Assignment:
Every line from the one with "Task: Click the Full name input field" through the final line of the data below goes in the answer, copied exactly. Pictures do not.

[Pixel coordinate grounding data]
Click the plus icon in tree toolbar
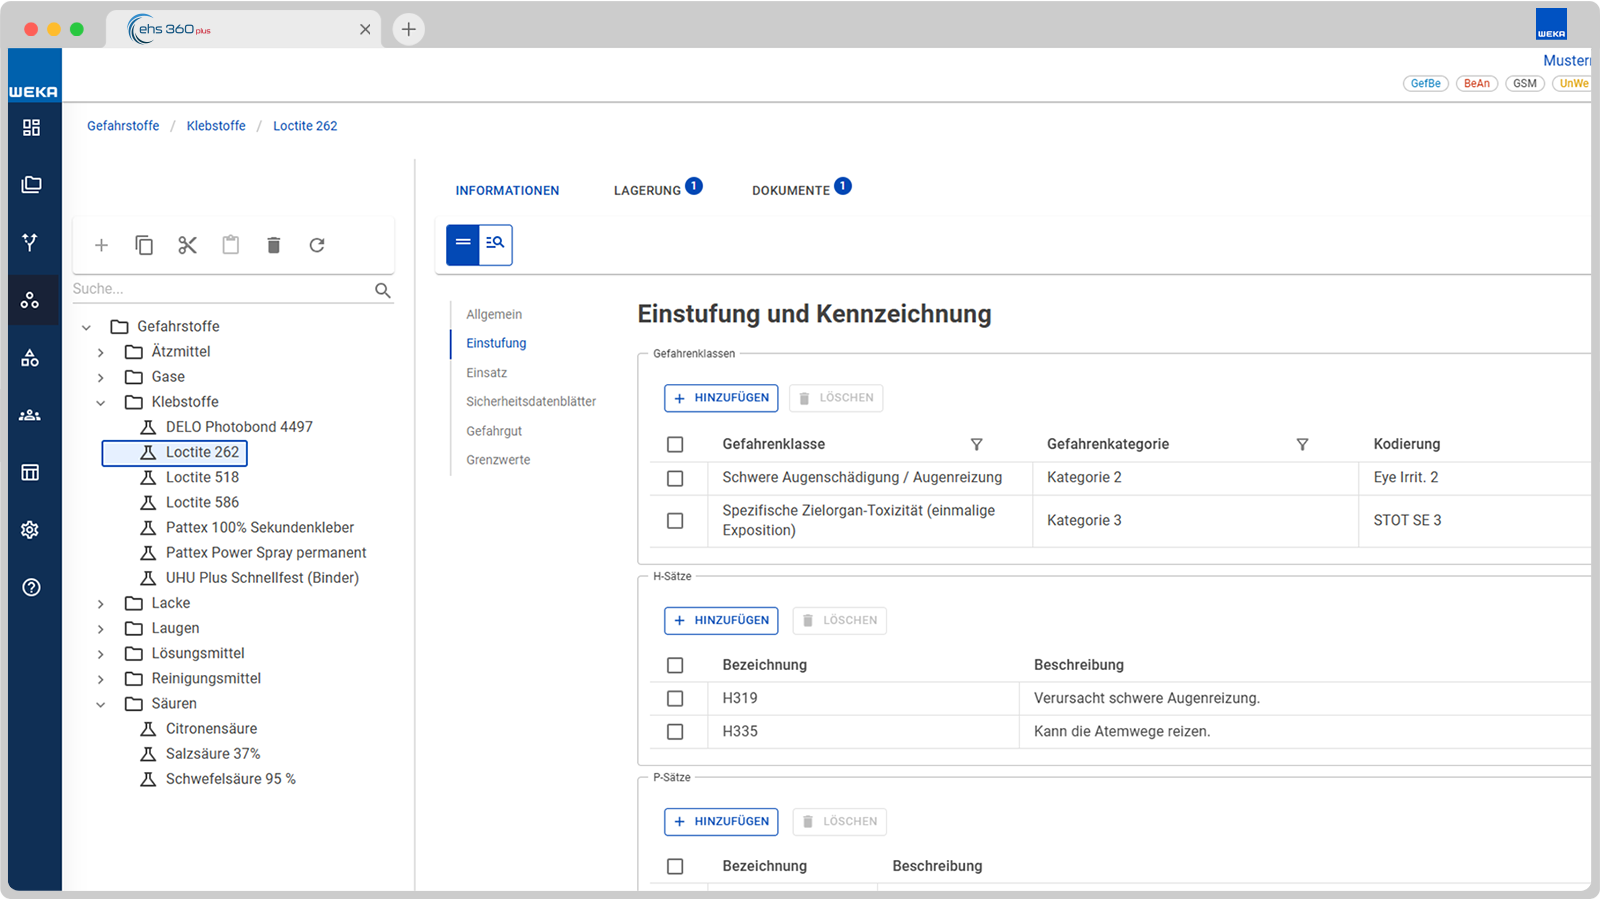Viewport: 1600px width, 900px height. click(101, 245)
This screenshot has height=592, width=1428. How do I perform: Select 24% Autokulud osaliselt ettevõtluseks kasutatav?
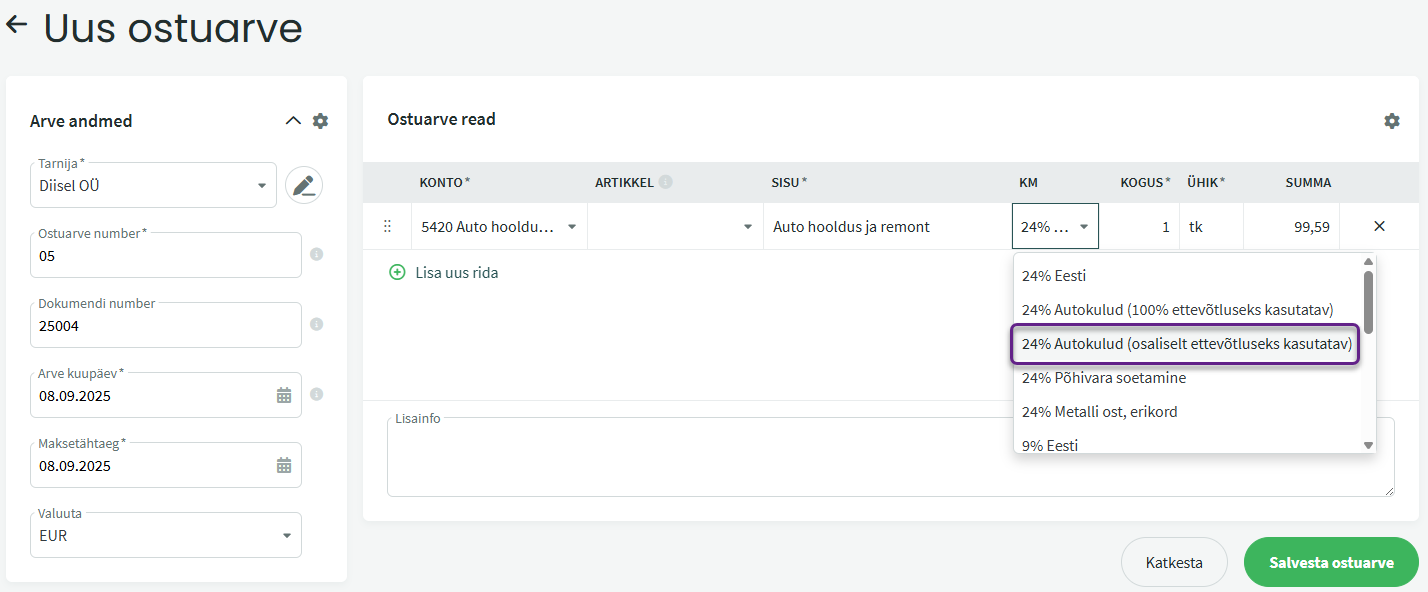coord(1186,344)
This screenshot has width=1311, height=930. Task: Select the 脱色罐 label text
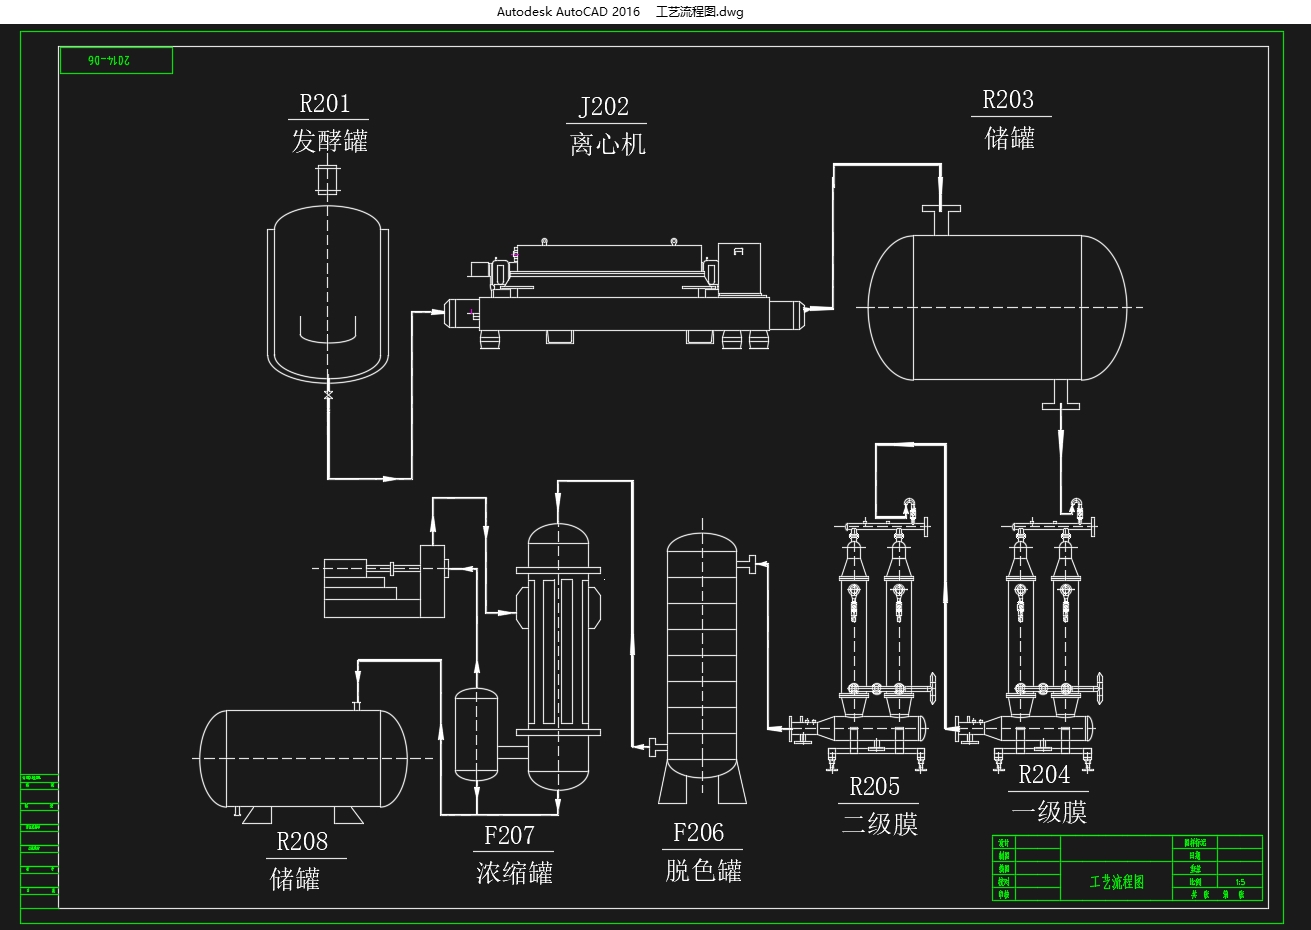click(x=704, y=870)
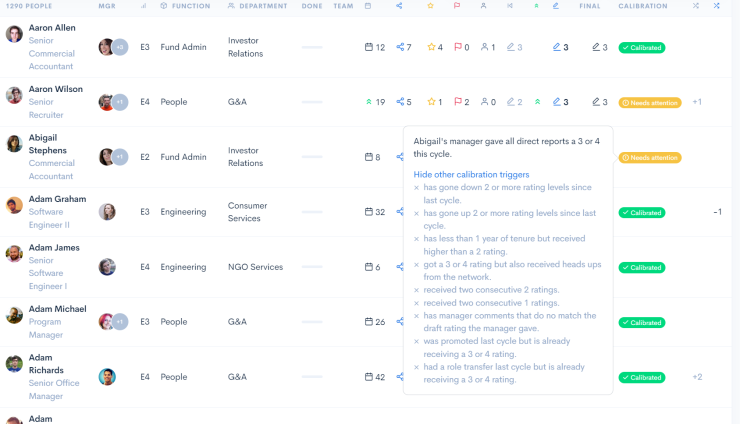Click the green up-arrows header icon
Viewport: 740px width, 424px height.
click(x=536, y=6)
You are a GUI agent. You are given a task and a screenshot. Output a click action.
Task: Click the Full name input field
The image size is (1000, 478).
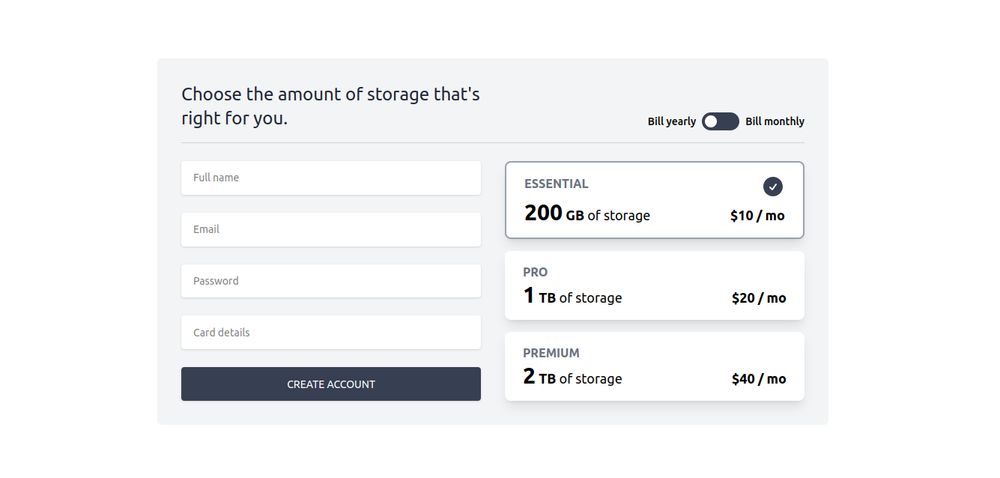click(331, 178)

Solution for this exercise:
Task: Click the Full name input field
The image size is (1000, 478).
click(331, 178)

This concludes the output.